Text and item location entries:
· · ·

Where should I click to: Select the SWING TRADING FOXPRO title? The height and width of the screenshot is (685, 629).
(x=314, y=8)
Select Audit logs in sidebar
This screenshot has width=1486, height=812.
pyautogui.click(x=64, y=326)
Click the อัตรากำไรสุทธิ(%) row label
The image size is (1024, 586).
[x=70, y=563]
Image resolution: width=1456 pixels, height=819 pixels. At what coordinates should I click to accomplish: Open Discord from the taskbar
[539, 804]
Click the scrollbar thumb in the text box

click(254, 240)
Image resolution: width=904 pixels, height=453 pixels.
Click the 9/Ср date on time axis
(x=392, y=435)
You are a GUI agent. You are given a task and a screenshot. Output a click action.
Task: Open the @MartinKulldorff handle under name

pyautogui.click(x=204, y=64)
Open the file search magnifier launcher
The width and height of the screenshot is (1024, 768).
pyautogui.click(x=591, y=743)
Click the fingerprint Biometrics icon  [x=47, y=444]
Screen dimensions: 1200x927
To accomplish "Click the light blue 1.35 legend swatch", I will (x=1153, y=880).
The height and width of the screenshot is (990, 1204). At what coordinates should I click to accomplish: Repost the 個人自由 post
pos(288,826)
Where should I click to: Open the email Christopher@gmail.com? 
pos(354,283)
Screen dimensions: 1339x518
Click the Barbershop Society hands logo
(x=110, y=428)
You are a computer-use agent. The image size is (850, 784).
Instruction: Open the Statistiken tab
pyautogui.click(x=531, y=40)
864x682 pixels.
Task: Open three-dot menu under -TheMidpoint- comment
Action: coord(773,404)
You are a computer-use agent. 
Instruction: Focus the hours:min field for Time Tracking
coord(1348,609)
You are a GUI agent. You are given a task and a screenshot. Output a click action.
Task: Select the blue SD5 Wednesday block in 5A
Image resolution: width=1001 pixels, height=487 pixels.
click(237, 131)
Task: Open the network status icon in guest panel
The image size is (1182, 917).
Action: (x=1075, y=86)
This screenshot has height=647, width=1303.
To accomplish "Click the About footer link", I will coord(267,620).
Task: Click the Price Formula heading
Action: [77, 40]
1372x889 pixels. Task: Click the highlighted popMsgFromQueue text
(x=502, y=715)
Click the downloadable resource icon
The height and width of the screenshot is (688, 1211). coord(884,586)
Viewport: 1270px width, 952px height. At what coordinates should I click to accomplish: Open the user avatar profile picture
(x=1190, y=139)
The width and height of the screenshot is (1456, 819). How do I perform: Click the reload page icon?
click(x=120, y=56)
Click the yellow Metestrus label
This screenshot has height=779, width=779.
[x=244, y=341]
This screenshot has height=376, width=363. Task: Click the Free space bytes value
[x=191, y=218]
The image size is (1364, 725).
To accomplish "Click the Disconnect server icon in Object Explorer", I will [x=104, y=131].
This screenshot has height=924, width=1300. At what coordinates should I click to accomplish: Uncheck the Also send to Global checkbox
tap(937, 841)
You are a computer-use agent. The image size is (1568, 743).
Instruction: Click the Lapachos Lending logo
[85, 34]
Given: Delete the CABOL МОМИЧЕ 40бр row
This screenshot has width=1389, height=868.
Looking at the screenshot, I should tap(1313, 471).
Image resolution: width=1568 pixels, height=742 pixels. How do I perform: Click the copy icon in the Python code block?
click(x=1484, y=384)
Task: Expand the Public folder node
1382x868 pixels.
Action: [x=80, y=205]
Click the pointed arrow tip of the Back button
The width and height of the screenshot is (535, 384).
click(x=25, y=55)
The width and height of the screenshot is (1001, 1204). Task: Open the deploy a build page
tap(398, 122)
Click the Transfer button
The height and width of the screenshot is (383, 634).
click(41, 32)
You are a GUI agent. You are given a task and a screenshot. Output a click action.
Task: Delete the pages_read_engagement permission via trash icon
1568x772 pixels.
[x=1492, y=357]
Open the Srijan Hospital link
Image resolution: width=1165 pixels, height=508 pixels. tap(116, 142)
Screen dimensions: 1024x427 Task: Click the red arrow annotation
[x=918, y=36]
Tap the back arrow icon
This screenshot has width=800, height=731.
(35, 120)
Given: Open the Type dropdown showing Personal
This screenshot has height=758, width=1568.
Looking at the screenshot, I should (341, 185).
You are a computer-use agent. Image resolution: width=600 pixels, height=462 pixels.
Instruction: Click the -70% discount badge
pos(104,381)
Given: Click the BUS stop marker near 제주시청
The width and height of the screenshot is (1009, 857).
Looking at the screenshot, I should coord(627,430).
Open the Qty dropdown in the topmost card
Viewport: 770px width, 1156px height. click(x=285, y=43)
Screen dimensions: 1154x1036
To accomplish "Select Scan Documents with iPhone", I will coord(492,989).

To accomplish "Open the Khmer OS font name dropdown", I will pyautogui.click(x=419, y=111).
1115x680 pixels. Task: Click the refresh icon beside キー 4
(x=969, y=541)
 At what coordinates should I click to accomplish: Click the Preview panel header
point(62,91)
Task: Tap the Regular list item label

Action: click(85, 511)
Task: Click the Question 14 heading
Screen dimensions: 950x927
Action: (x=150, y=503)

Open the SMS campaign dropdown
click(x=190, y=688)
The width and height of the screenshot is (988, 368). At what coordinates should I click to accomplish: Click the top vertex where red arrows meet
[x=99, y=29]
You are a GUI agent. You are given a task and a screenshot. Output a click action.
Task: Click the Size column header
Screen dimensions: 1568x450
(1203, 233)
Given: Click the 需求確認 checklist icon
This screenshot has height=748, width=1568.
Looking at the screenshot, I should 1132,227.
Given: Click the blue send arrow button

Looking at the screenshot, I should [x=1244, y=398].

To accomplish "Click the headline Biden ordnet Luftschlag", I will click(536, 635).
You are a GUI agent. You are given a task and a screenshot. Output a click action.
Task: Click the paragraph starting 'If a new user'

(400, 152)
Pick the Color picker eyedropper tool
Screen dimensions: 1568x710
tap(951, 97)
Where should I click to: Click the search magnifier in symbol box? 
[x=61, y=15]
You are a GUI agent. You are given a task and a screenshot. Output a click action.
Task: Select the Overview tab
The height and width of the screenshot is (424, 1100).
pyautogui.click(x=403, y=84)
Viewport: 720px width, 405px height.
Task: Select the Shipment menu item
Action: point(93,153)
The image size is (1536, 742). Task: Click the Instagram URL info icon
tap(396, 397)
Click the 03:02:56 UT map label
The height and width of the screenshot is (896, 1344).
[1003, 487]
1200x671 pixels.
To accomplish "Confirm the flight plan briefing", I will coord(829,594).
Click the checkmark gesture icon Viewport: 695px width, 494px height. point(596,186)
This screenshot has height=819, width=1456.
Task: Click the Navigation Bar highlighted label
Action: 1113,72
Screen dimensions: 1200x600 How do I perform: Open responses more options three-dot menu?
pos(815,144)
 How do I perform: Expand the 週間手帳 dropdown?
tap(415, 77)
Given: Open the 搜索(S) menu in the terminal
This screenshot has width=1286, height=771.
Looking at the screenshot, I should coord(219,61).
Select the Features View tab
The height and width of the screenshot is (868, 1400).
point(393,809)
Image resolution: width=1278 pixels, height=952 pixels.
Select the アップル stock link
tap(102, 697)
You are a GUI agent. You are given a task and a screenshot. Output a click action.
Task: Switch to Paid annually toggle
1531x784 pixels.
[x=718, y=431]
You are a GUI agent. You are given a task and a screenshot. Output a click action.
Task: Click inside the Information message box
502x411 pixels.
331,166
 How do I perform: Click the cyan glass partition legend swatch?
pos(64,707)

· · ·

## Short problem
List every line of the records that contains the word "logo".

## Result of this task
Click the Barbershop Society hands logo
Instruction: Click the Lapachos Lending logo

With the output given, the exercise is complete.